Data collection was anonymous, and all participants gave their informed consent electronically through our online platform before the task. Data were hosted and stored on a private server and were password protected and accessible only by the corresponding authors. The study was conducted in accordance with the ethical principles of the World Medical Association Declaration of Helsinki and was approved by the Ethics Committee of the Department of Psychology of the University of Bologna.
Experimental procedure
Participants performed an online web-version of the classical SST previously used in another recent study by our team (Battaglia et al., 2022a). The task was developed in-house using the jsPsych library version 6.1.0 (De Leeuw, 2015), based on JavaScript ES6,1 of a classical custom-made SST running local-only.
In the present SST, Go stimuli consisted in the presentation of a black arrow pointing left or right, while two different body pictures (i.e., fearful/joyful and neutral expression) previously used in Borgomaneri et al., 2012, 2015a,b,c, 2017, 2020b, 2021 were used as Stop-signals (see Figure 1). Stimuli were edited to have the same shape, surface, complexity, colors, and contrast ratio with Blender (Blender Foundation, Amsterdam, Netherlands), and Adobe Photoshop CS6 software (Adobe, San Jose, California, USA).

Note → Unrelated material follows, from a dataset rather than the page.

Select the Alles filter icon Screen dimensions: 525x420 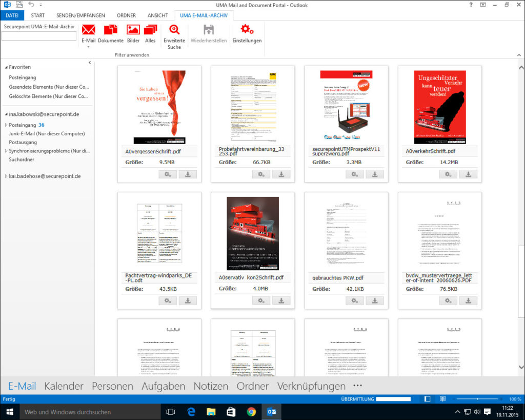(150, 30)
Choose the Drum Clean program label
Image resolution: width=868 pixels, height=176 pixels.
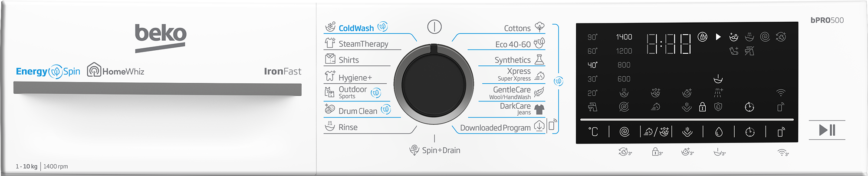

Subjects were instructed to perform a simple reaction time (RT) task, which included both Go- and Stop-trials (Lappin and Eriksen, 1966; Logan and Cowan, 1984a; Logan et al., 2014; Verbruggen et al., 2019). They started with a short practice block (32 trials) and then performed four experimental blocks. Each block was composed of a total of 128 trials, of which 96 were Go-trials (75%) and 32 Stop-trials (25%), for a total of 384 Go-trials and 128 Stop-trials. Each trial started with a black dot centered on a blank white screen for 800 ms (i.e., fixation point). In Go-trials, participants were required to respond as quickly and accurately as possible to the direction of the black arrow appearing on the screen for 100 ms (i.e., Go-stimulus). During Stop-trials, participants were asked to inhibit their motor response when two different body pictures with either a fearful or happy expression (Borgomaneri et al., 2012, 2015a,b,c, 2017, 2020b, 2021), used as Stop-signals, were presented for 70 ms, after a variable Stop-signal delay (SSD) relative to the onset of the Go-stimulus (see Figure 2).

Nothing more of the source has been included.